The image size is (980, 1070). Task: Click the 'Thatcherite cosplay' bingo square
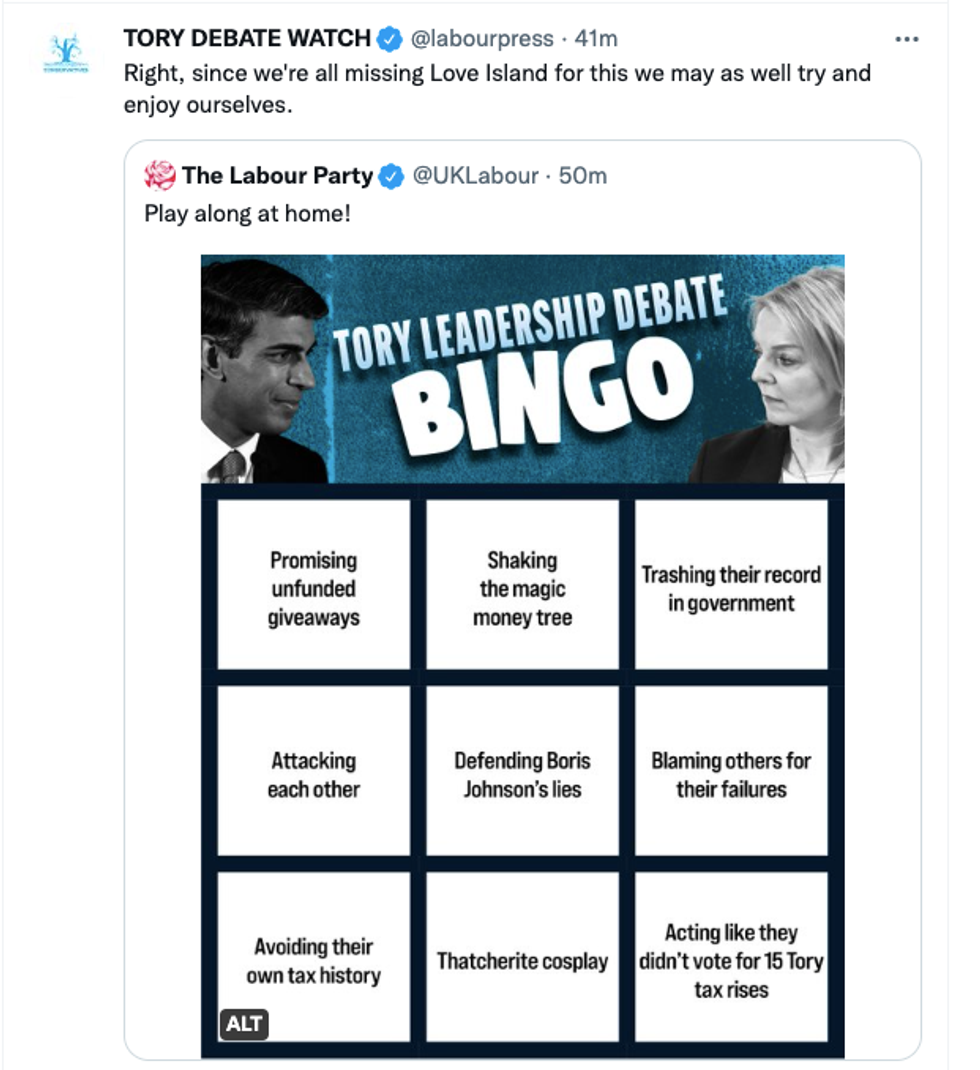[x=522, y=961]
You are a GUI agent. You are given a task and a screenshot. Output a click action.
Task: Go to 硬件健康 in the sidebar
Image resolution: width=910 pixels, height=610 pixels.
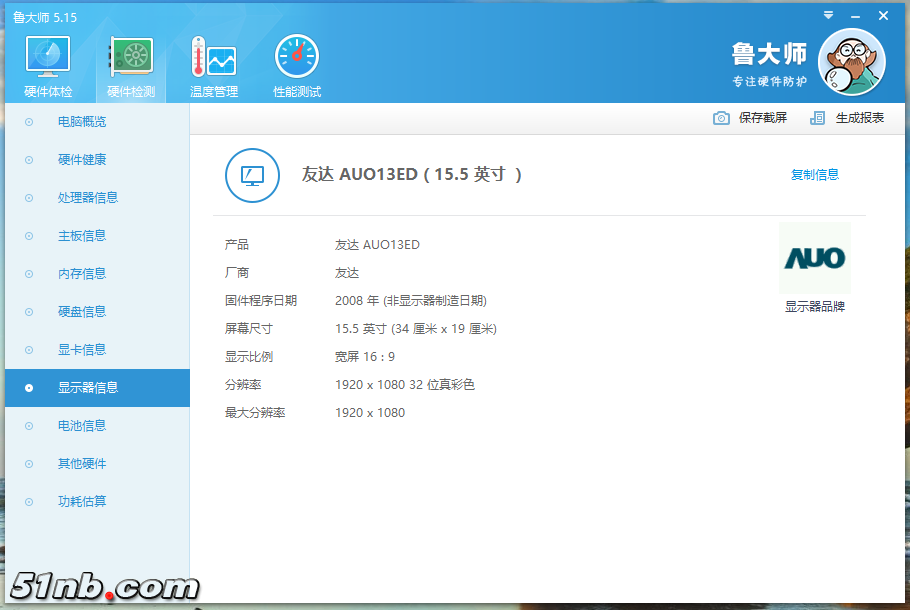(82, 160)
==
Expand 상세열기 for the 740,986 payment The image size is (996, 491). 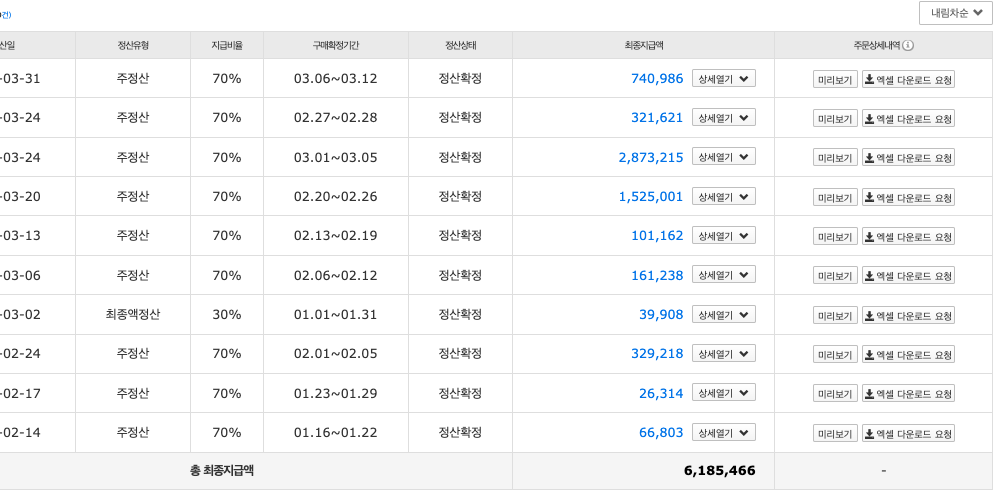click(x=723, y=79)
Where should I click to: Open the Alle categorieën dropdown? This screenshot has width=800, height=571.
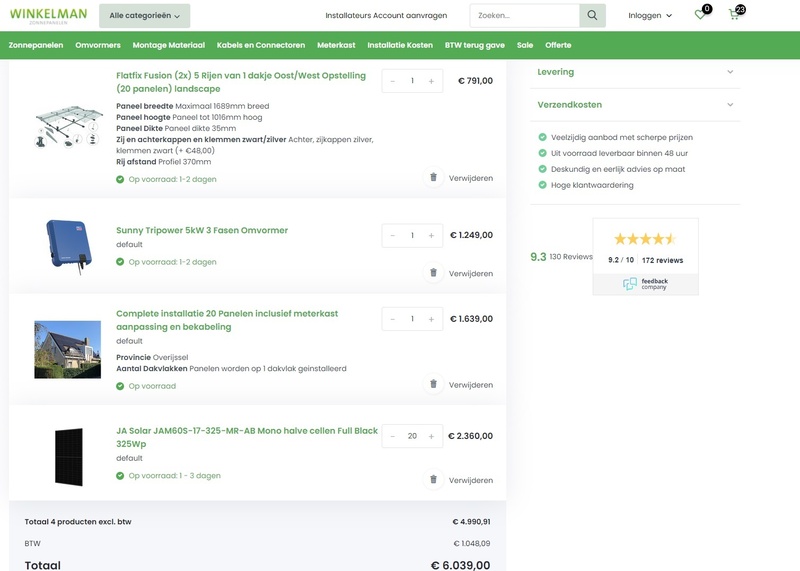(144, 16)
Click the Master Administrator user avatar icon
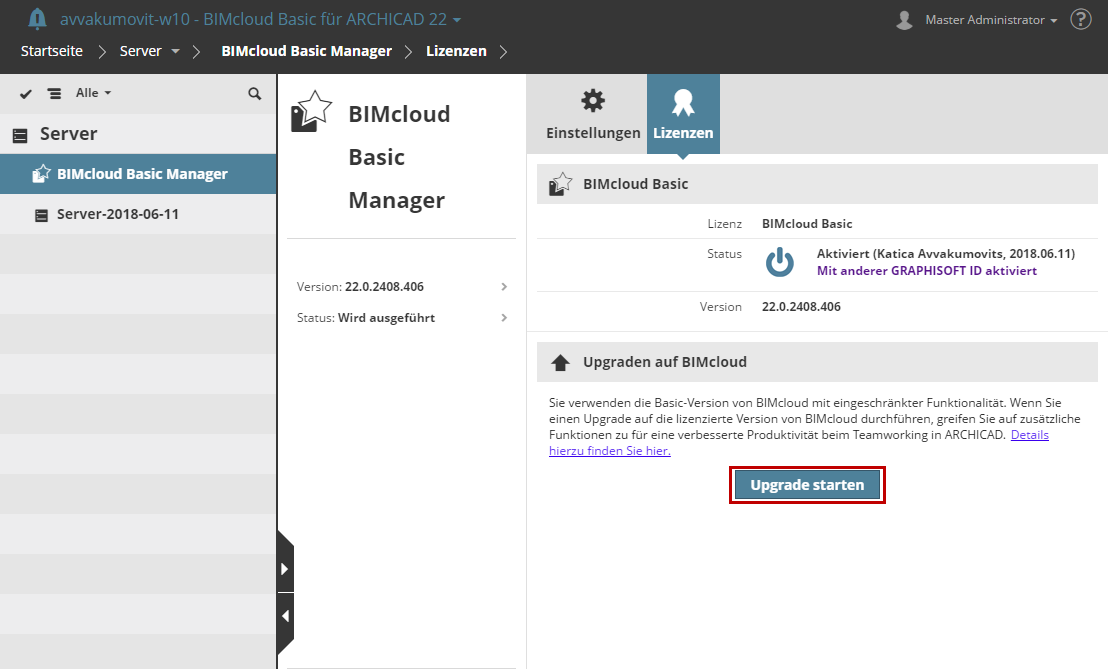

* **EXERCISE PROMPT**
The material above holds pictures; leave them out and set down exactly the lines from the line with "Where should I" to the line with "Click the Master", both included.

* **REPLY TO THE TASK**
Where should I click to: Open the Alle categorieën dropdown? This screenshot has width=800, height=571.
(144, 16)
Click the Master Administrator user avatar icon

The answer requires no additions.